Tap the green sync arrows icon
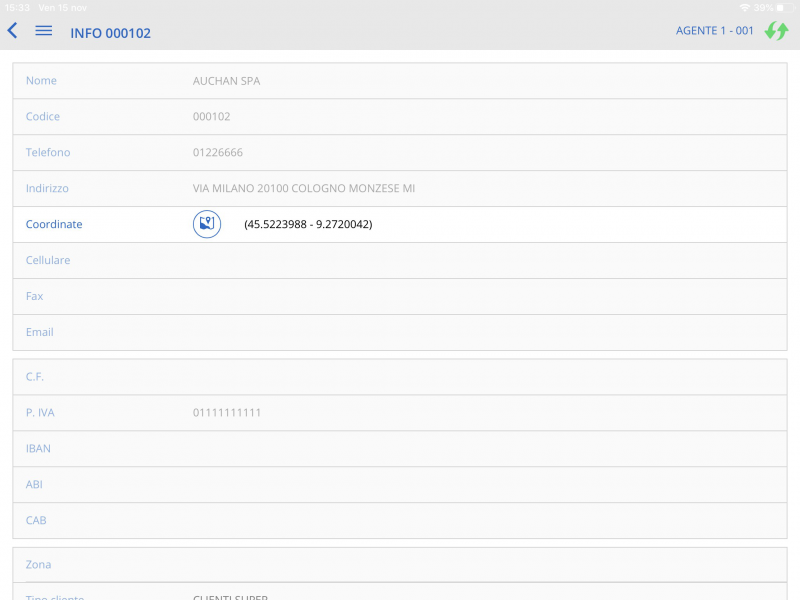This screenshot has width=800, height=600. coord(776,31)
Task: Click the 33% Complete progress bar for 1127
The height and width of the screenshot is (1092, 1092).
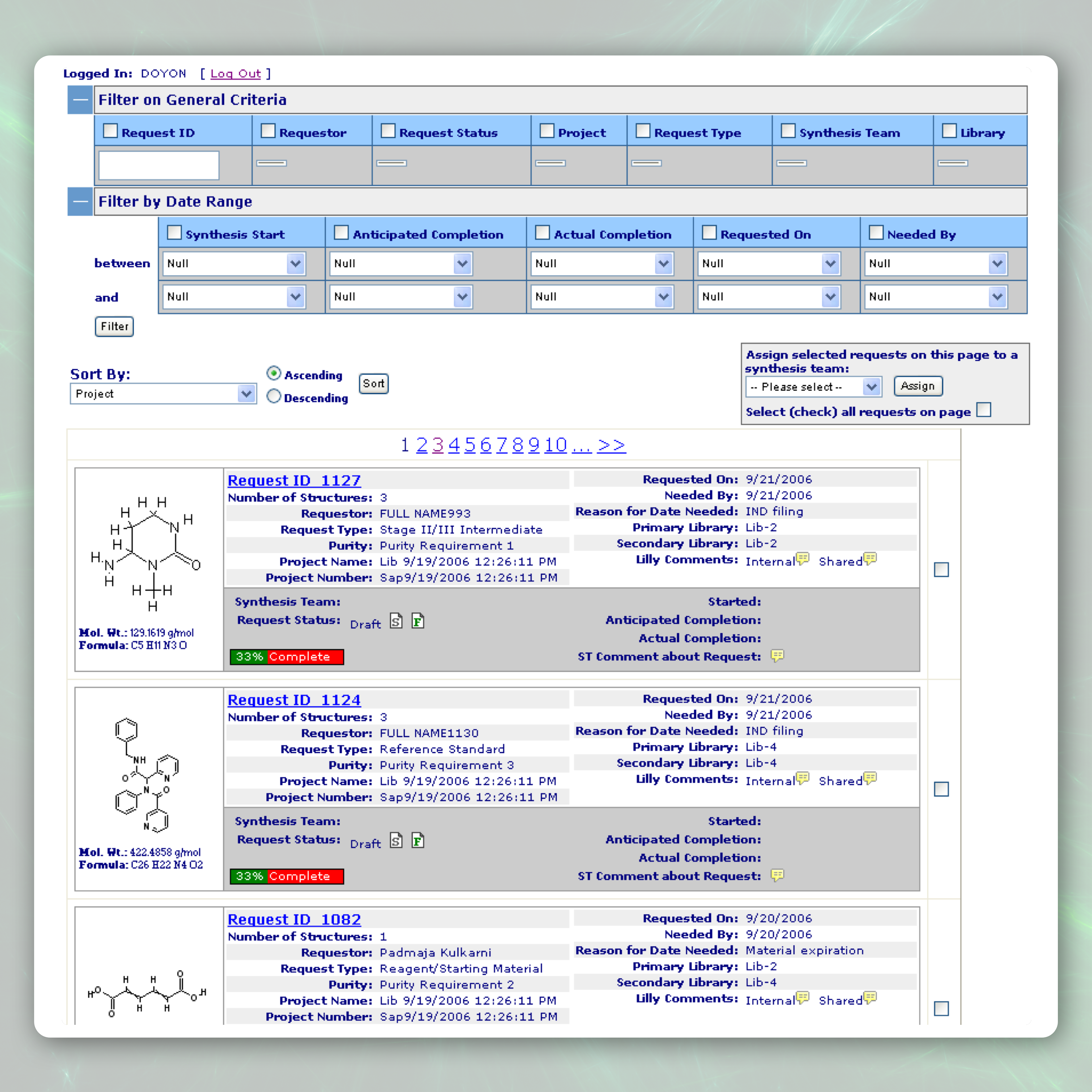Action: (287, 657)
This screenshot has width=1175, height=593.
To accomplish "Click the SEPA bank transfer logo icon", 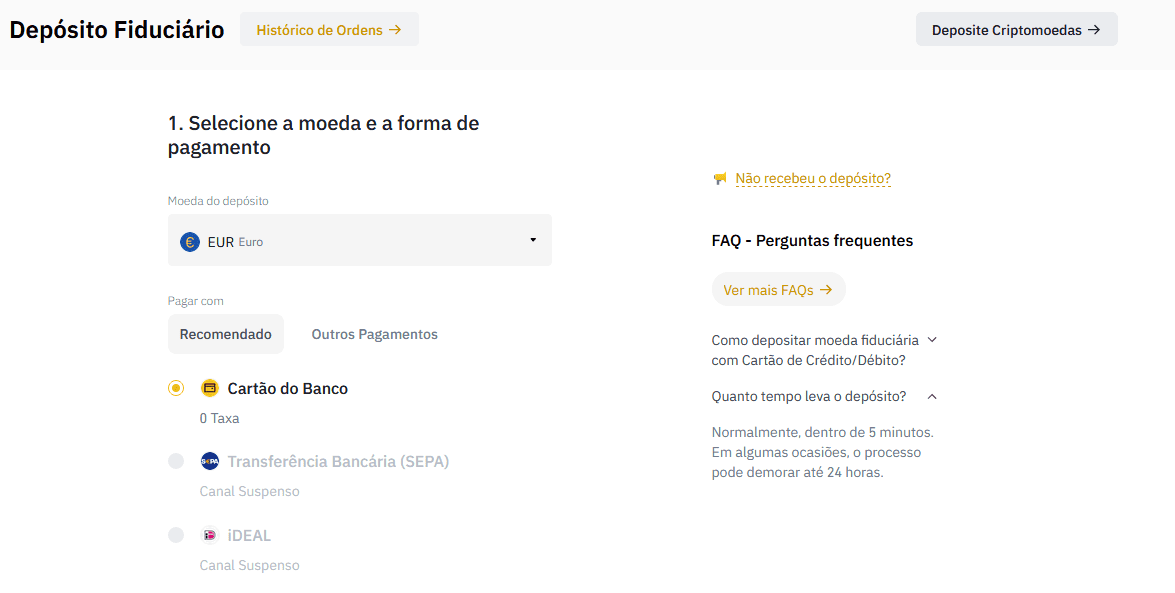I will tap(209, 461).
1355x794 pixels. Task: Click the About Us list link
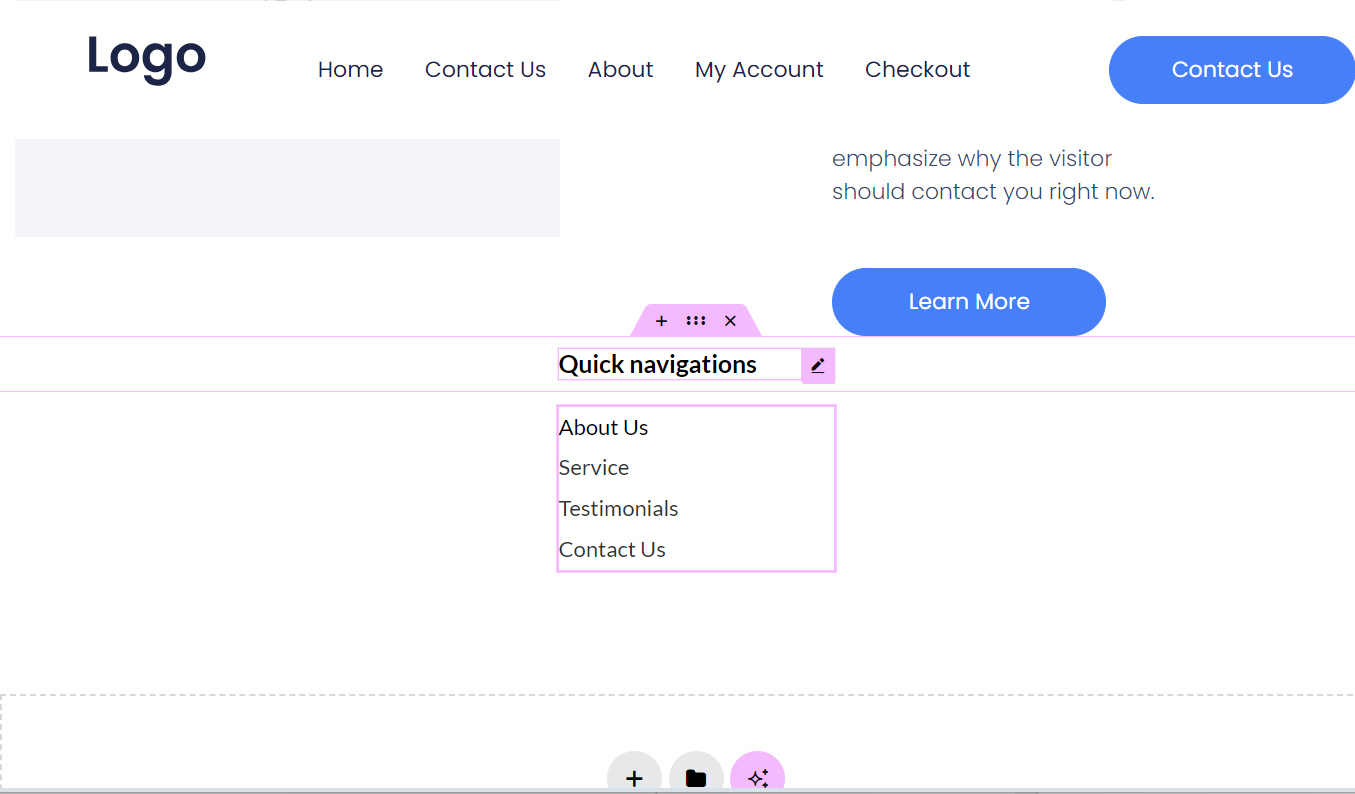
^^^^^^^^^^^^^^^^
→ **Exercise aim**:
Could you copy the material from its beginning through the line containing "Action: (287, 657)", keeping every line word for word and leaving the pictures out?

→ **Exercise output**:
Tap the green sync arrows icon
This screenshot has width=800, height=600. coord(776,31)
Task: Click the 33% Complete progress bar for 1127
The height and width of the screenshot is (1092, 1092).
Action: (287, 657)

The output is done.